Your objective → Please say how many lines in the records below contain the word "will", giving the number alone.

(Stored data)
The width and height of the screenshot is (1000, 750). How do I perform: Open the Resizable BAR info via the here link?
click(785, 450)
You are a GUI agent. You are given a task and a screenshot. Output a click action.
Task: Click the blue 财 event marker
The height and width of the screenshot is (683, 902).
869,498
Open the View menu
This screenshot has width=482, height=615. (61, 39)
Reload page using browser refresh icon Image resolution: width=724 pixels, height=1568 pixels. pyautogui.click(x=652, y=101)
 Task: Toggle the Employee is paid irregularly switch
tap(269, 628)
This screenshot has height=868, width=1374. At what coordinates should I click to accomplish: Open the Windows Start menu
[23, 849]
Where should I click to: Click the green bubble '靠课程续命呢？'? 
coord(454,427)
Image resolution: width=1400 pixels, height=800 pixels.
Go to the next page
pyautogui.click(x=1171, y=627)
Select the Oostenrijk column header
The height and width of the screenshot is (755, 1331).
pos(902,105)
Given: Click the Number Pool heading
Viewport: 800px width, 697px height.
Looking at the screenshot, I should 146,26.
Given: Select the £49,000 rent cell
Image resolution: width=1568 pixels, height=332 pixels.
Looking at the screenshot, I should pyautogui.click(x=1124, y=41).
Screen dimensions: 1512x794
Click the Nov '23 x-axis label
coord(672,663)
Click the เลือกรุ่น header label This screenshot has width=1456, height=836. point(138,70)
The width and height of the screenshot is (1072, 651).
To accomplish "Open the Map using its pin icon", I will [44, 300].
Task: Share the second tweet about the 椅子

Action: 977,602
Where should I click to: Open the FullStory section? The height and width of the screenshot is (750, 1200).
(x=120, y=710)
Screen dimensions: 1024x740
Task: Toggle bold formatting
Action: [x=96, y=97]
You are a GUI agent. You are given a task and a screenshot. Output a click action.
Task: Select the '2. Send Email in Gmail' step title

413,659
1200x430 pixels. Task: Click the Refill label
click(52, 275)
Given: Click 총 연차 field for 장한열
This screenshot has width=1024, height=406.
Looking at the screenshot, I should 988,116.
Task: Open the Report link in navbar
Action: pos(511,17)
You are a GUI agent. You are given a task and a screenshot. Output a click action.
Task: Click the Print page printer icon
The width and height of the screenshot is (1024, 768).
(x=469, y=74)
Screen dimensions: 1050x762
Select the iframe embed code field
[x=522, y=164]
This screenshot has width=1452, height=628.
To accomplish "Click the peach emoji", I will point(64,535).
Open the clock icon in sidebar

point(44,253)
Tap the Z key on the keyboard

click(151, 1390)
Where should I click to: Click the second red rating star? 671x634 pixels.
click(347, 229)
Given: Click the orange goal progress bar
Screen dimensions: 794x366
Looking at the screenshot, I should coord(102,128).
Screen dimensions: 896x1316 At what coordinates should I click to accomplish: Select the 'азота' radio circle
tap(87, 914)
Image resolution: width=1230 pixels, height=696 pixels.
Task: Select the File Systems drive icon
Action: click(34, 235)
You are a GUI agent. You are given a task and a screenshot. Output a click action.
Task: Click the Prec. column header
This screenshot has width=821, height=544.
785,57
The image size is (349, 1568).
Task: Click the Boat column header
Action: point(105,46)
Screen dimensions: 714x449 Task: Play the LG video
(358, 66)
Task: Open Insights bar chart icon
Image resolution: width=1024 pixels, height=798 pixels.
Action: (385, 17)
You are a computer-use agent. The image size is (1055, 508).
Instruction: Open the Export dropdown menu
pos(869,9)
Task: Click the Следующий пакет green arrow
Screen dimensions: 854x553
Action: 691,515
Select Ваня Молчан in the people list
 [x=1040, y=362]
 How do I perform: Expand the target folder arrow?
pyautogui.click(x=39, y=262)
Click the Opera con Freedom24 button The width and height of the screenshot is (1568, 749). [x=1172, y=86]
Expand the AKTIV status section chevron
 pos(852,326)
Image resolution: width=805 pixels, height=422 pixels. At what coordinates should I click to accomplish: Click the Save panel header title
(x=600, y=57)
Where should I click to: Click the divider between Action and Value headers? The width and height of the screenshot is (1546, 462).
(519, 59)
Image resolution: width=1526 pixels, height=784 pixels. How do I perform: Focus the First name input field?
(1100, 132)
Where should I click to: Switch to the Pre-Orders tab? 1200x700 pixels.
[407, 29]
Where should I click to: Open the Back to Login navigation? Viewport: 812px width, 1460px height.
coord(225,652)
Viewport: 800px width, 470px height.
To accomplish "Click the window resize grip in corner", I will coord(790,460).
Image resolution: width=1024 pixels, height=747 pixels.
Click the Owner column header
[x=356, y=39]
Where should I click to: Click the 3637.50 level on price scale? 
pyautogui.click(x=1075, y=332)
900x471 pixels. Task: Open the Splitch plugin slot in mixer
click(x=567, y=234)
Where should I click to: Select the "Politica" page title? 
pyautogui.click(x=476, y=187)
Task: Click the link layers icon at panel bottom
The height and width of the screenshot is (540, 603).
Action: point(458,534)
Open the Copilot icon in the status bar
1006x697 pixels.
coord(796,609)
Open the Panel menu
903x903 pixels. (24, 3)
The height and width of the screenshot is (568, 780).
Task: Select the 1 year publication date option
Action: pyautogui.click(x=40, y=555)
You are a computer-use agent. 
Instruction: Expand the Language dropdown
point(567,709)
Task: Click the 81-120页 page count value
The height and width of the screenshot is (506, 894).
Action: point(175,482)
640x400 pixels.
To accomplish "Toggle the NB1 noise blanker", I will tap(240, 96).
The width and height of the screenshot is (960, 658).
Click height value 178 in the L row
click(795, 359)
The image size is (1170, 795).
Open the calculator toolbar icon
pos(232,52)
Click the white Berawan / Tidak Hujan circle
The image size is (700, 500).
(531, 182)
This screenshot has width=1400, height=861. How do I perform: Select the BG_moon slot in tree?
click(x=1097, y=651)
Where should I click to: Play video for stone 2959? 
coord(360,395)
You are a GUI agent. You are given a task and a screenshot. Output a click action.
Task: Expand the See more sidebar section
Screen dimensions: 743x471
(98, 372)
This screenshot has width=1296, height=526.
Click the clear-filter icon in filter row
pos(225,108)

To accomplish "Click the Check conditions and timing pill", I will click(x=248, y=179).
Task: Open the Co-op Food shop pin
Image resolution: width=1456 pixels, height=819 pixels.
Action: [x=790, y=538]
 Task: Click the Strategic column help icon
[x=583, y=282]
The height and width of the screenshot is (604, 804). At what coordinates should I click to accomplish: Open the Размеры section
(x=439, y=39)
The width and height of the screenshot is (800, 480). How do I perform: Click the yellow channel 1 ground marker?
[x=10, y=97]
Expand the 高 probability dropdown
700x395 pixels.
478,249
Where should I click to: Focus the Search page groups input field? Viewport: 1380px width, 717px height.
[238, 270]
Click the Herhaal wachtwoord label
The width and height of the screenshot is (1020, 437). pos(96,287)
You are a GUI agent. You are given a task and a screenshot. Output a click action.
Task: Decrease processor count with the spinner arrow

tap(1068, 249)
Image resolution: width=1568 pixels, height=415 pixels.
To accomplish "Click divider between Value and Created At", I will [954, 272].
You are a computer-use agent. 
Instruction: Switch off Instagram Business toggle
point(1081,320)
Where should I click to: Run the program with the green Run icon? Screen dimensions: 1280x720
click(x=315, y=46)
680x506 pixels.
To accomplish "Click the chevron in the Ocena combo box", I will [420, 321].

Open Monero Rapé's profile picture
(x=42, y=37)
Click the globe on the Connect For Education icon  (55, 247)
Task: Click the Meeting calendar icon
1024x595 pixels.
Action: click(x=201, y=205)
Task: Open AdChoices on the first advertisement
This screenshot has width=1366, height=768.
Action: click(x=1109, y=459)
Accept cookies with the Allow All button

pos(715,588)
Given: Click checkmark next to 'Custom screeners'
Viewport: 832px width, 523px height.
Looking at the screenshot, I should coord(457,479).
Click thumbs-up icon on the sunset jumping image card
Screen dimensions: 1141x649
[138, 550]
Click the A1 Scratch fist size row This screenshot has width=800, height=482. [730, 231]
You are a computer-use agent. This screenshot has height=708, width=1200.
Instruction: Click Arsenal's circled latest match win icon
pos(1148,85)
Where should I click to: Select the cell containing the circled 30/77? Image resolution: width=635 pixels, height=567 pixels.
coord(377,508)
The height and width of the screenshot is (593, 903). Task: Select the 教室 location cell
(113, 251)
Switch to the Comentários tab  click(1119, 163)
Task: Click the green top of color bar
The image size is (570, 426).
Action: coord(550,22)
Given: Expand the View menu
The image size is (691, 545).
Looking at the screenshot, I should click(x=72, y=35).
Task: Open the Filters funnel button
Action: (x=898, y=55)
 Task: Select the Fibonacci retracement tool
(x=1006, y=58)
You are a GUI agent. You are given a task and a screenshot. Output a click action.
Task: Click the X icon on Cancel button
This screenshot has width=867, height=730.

Exercise output → 7